Mil Spec sounds like it's Military tough, but what does it mean to be Mil Spec vs Commercial Spec? Well, if you don't mind if I spoil it for you, you're really shooting pretty much the same bullet from the same gun at the same speeds. So, not much in a practical sense. But, there are differences right? Yes, there are. In fact, there is a clear winner between the two.
So, what is Mil Spec? Well, this is a designation for a gun or part that is designed to be used on a military rifle with the tolerances, connection types, and materials specified by the Technical Data Package (TDP) and military manual of arms for the weapon. Generally speaking, these are chambered in 5.56, have chrome-lined barrels, use a particular set of dimensions, use particular materials (such as Carpenter 158 steel for the bolt), and use a specific anodizing process for finishing. Many manufactures make parts that are compatible with Mil Spec rifles, but are not truly Mil Spec. Truthfully, all ARs currently available are not actually true Mil Spec - many are based on Mil Specs. If you don't have certain features like select fire, a 14.5" barrel like an M4, or a solid A2 stock like an M16, then you don't have a M4 or M16, which is what the US military issues. The important thing to know about Mil Spec is that it's a huge part of the market - as in people are obsessed with Mil Spec rifles because they want to own something that is as close to what our military uses as is possible in the civilian world. Hence, people want Colts - not because they're the best ARs, but because of the idea that, "If it's good enough for our soldiers, then it's good enough for me." I understand that sentiment. If you think about it, Colt ARs are a great baseline for what your expectations should be for your rifle because they are a manufacturer of combat proven rifles and the civilian versions they produce use mostly the same parts. As a result of people looking for military weapons to ensure they are getting something they can "bet their life on," there is a huge market for Mil Spec-compatible parts.
For you and I, it's these Mil Spec-compatible parts that we should be most interested in. For instance, BCM doesn't actually make the M4A1 for the US Marines, but I wouldn't hesitate to use a BCM over the standard issue M4A1. (On a side note, full auto is not especially important to me because it really just wastes ammo faster. At 50+ yards, I really want to fire semi-auto exclusively, for accuracy.) The fact is, the Military makes decisions about their guns based partly on cost - literally weighing the value of our soldiers lives against the perceived benefits of any different or "new and improved" design. We have to make that choice too, but we get to make those choices for ourselves, unlike our soldiers. That is where the benefits of the civilian market come into play. You see, we can get parts that are better than Mil Spec.

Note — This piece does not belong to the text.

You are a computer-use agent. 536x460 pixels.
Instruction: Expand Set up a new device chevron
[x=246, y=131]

For instance, CHF Barrels or stronger, lighter, and snag-free stocks are benefits that our soldiers don't get because the military either doesn't see the benefit of these products yet or lacks the funding to swap out those parts for every gun in inventory. We also get to to choose what works best for us - "Does this stock fit the pocket in my arm well?" or "Do I want an 18" barrel for extra muzzle energy and better distance shooting?" or "Can I get a barrel with .223 Wylde chamber for better accuracy?" The thing to remember here is that we have a standardized set of specifications, Mil Specs, that allow us to swap out interchangeable parts on our rifles to custom fit the gun to our needs/preferences and, ultimately, make lighter, stronger, better rifles.

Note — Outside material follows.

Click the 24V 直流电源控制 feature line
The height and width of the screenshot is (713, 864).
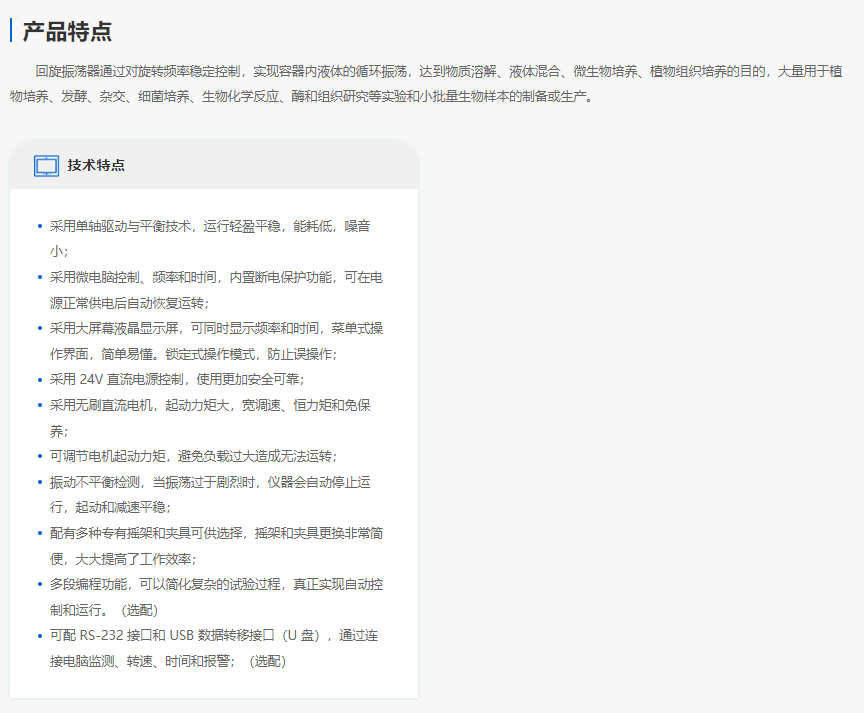click(176, 380)
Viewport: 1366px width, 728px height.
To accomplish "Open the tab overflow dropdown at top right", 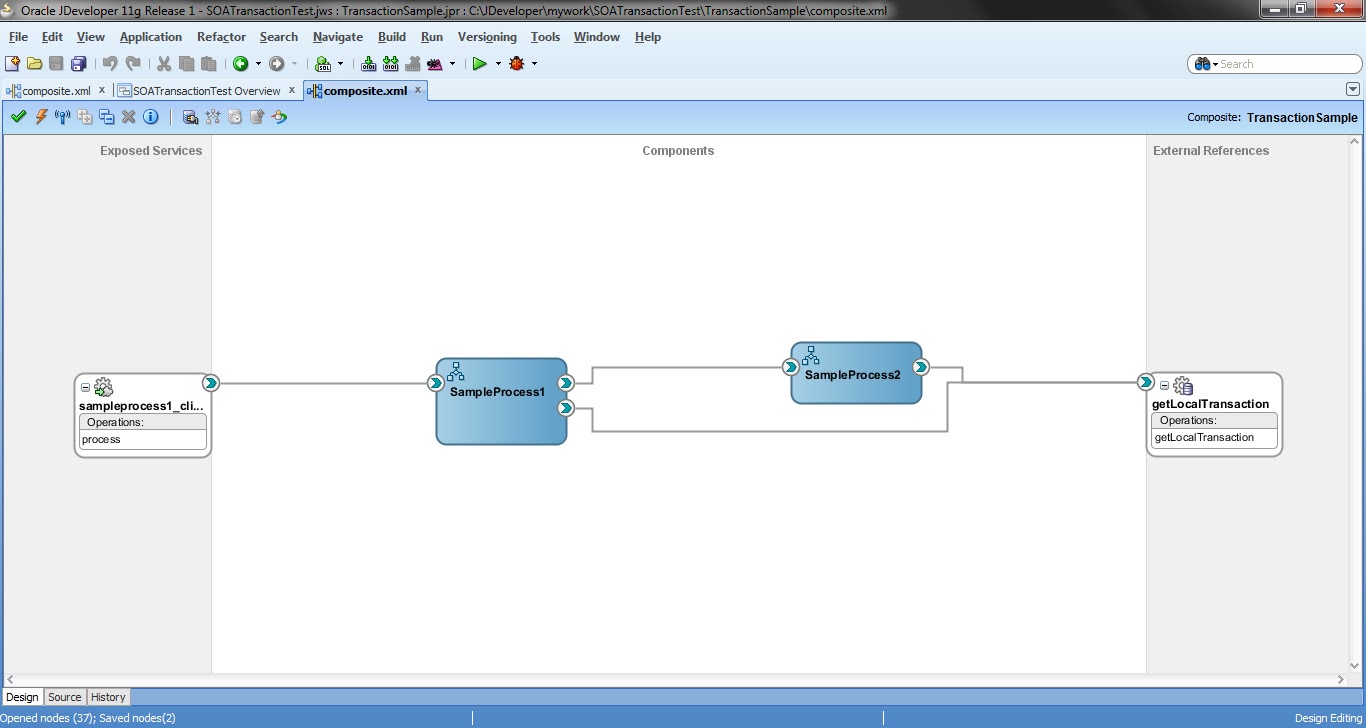I will coord(1352,89).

Ok, so how does all that relate to Commercial Spec, you ask? Commercial Spec is really just a different set of specifications than Mil Spec. The only differences between Mil Spec and Commercial that are worth noting are:
- The buffer tubes are different diameter and have slightly different threading. ( vs Mil:
- Commercial Spec generally isn't as demanding about specific materials.
- Commercial Spec rifles more commonly use .223 or .223 Wylde chambers for accuracy and sporting use. (Though, there is nothing that prevents you from putting a .223 barrel on a Mil Spec rifle - it's just not Mil Spec.)
So, which is better? For me, the answer is obvious: Mil Spec. I can already hear the cries from Bushmaster owners everywhere: "But, you just said the quality depends on the manufacturer, not the buffer tube diameter!" Yes, I did... and that is true, by the way. The reason Mil Spec is so clearly better is the number of available options. For instance, you won't find a Commercial Spec BCM Gunfighter stock - BCM doesn't make a Commercial Spec version. Because of the driving market force I described above (people wanting to get Mil Spec rifles that they can bet their life on) combined with a little hero-worship of our armed forces, there are just a lot more options if you go Mil Spec because it's more popular. That's how Capitalism works - companies produce more of what people buy more. The beauty of it is that you don't lose access to better than Mil Spec materials for your rifle by going Mil Spec - you just get parts that are meant to fit a Mil Spec rifle with whatever material you prefer. On the other side, you'll see that you have less options in terms of materials or designs for Commercial Spec because those rifles aren't as popular and, in some cases, proprietary. Ultimately, for customization and availability of replacement parts, the choice is clear: choose Mil Spec.